Proposal would allow Alaska lawmakers to vote remotely this session

Lawmakers sitting at a rased wooden desk
Alaska Senate President Cathy Giessel, R-Anchorage, and House Speaker Bryce Edgmon, I-Dillingham, preside over a failed vote in 2019 by the Legislature to override Gov. Mike Dunleavy’s line-item budget vetoes. (Aidan Ling/Gavel Alaska)

Alaska lawmakers adopted a proposal Monday that would allow legislators to vote remotely through the same digital voting board as in the Capitol building. The Legislature’s current rules require all lawmakers be present in each chamber to vote.

The Legislative Council, which oversees legislative business when the Legislature isn’t in session, approved up to $74,000 to implement a new emergency remote voting system — one day ahead of the new session.

The council’s action would pay for a new system. But for the system to be implemented, lawmakers would have to change the rules after they organize for this session.

The new system would allow lawmakers to vote from regional legislative information offices, or from their homes if they are quarantined or isolated.

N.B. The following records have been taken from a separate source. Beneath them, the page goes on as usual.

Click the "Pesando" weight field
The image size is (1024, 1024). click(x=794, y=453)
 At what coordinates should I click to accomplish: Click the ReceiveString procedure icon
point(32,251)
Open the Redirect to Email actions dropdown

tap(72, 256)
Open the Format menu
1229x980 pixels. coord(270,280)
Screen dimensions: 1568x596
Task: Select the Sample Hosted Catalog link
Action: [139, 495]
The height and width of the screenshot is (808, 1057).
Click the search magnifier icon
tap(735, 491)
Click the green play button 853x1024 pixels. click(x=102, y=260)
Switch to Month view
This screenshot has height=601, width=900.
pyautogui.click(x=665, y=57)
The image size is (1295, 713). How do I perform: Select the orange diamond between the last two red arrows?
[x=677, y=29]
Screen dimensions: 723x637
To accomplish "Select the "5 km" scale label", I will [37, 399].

Legislative staff estimate it will take 30 days to build the new remote voting system — but it could take less time to prepare a temporary solution allowing some legislators to vote from outside of the Capitol building.

In other business, the council amended the Legislature’s temporary safety rules to allow one news reporter to sit in a gallery during floor sessions. The council previously barred all news reporters. The safety rules could be changed again after the Senate and the House have chosen their presiding officers.